STATED PROBLEM:
Reproduce verbatim the lines from the first one through the line containing "will click(x=1037, y=592).", inclusive.

(Dataset items)
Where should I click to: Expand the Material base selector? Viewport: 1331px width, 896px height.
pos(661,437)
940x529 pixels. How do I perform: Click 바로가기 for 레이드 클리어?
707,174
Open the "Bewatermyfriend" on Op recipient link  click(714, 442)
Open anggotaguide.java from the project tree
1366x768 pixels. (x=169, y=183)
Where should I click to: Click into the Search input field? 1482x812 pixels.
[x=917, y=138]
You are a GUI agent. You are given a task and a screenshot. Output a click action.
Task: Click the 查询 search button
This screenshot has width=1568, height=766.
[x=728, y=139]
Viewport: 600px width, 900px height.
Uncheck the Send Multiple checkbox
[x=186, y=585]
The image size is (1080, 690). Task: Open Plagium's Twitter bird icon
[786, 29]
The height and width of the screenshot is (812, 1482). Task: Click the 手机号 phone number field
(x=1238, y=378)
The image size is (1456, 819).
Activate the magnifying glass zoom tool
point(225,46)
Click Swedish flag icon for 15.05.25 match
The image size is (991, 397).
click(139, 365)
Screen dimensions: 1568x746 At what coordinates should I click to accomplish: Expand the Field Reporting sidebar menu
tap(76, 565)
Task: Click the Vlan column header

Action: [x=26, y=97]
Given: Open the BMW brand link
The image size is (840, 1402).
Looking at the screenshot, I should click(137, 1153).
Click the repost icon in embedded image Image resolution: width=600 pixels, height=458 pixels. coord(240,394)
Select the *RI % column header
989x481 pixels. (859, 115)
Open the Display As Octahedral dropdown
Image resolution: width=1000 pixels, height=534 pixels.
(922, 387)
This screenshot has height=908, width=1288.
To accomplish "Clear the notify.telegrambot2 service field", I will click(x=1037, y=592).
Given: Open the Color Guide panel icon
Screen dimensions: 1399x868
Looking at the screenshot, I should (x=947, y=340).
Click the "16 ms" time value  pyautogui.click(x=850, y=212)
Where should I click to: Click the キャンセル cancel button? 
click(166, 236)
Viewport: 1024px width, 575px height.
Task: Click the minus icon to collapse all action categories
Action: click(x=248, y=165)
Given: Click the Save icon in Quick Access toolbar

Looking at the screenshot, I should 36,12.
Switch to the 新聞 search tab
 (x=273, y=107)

CORRECT OUTPUT:
Where should I click to: Expand the Material base selector? Viewport: 1331px width, 896px height.
pos(661,437)
940x529 pixels. How do I perform: Click 바로가기 for 레이드 클리어?
707,174
Open the "Bewatermyfriend" on Op recipient link  click(714, 442)
Open anggotaguide.java from the project tree
1366x768 pixels. (x=169, y=183)
Where should I click to: Click into the Search input field? 1482x812 pixels.
[x=917, y=138]
You are a GUI agent. You are given a task and a screenshot. Output a click action.
Task: Click the 查询 search button
This screenshot has width=1568, height=766.
[x=728, y=139]
Viewport: 600px width, 900px height.
Uncheck the Send Multiple checkbox
[x=186, y=585]
The image size is (1080, 690). Task: Open Plagium's Twitter bird icon
[786, 29]
The height and width of the screenshot is (812, 1482). Task: Click the 手机号 phone number field
(x=1238, y=378)
The image size is (1456, 819).
Activate the magnifying glass zoom tool
point(225,46)
Click Swedish flag icon for 15.05.25 match
The image size is (991, 397).
click(139, 365)
Screen dimensions: 1568x746 At what coordinates should I click to accomplish: Expand the Field Reporting sidebar menu
tap(76, 565)
Task: Click the Vlan column header

Action: [x=26, y=97]
Given: Open the BMW brand link
The image size is (840, 1402).
Looking at the screenshot, I should click(137, 1153).
Click the repost icon in embedded image Image resolution: width=600 pixels, height=458 pixels. coord(240,394)
Select the *RI % column header
989x481 pixels. (859, 115)
Open the Display As Octahedral dropdown
Image resolution: width=1000 pixels, height=534 pixels.
(922, 387)
This screenshot has height=908, width=1288.
To accomplish "Clear the notify.telegrambot2 service field", I will click(x=1037, y=592).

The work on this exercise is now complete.